BEGIN RECORDS FOR THE TASK

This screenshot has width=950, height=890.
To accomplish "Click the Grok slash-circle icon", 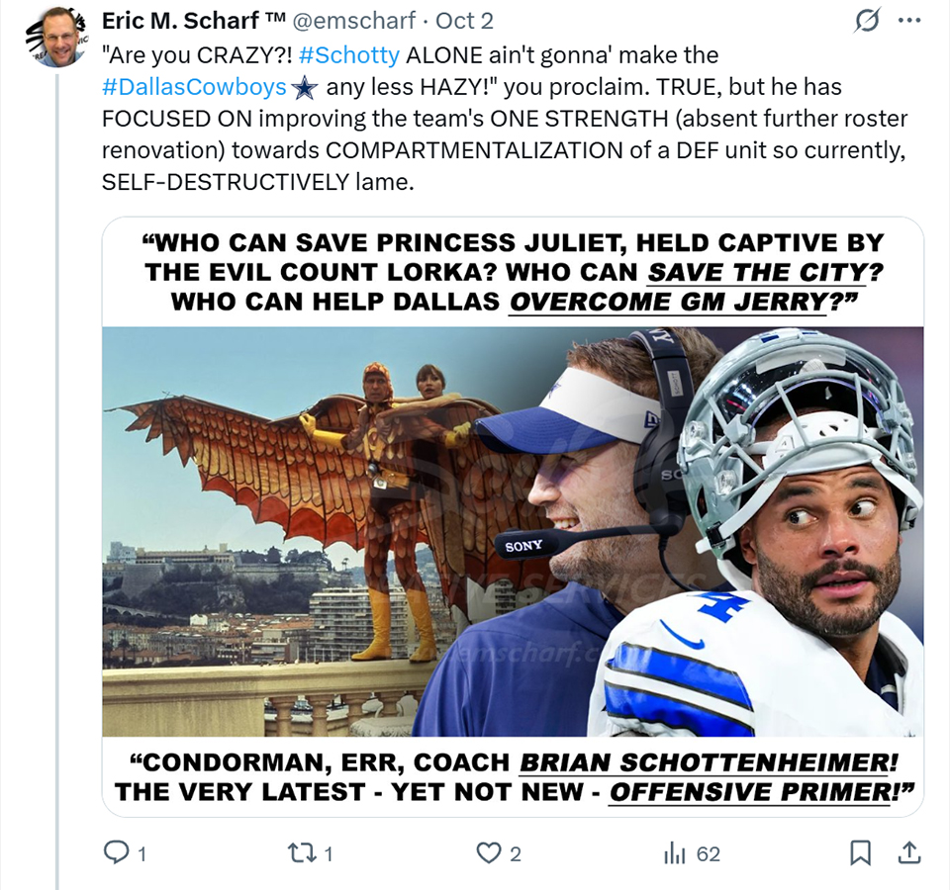I will pyautogui.click(x=867, y=21).
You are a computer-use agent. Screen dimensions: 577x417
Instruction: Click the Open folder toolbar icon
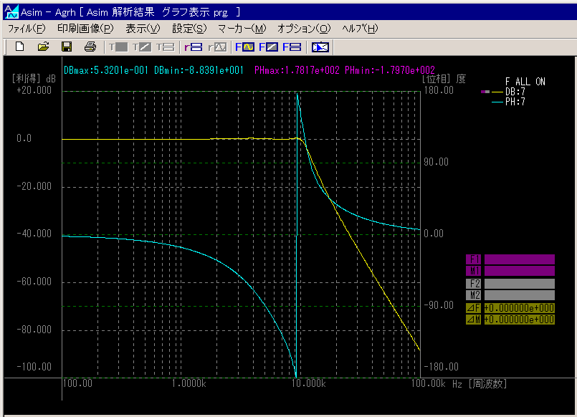[43, 47]
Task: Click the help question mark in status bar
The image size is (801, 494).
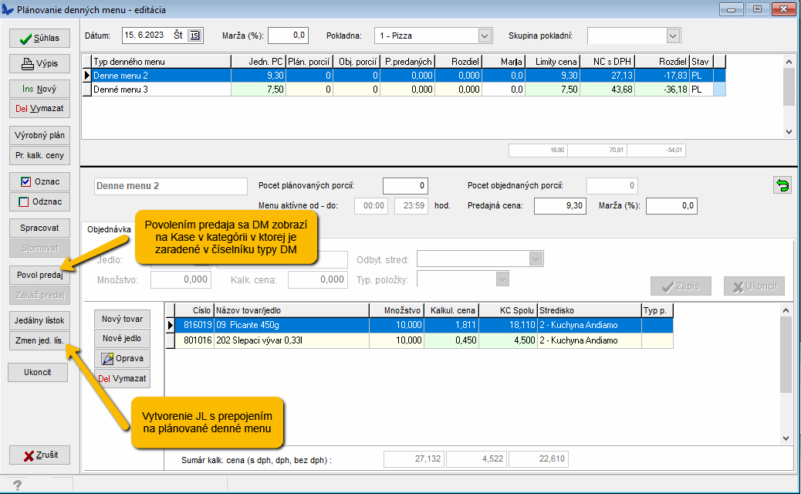Action: (x=17, y=485)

END RECORDS FOR THE TASK

* _WHAT THIS TASK INVOLVES_: Copy nothing but the lines from the line holding "Task: Click the" through the last line of the entries, exactly, while leaving out the pictures.

* _TASK SOLUTION_:
Task: Click the help question mark in status bar
The image size is (801, 494).
Action: (x=17, y=485)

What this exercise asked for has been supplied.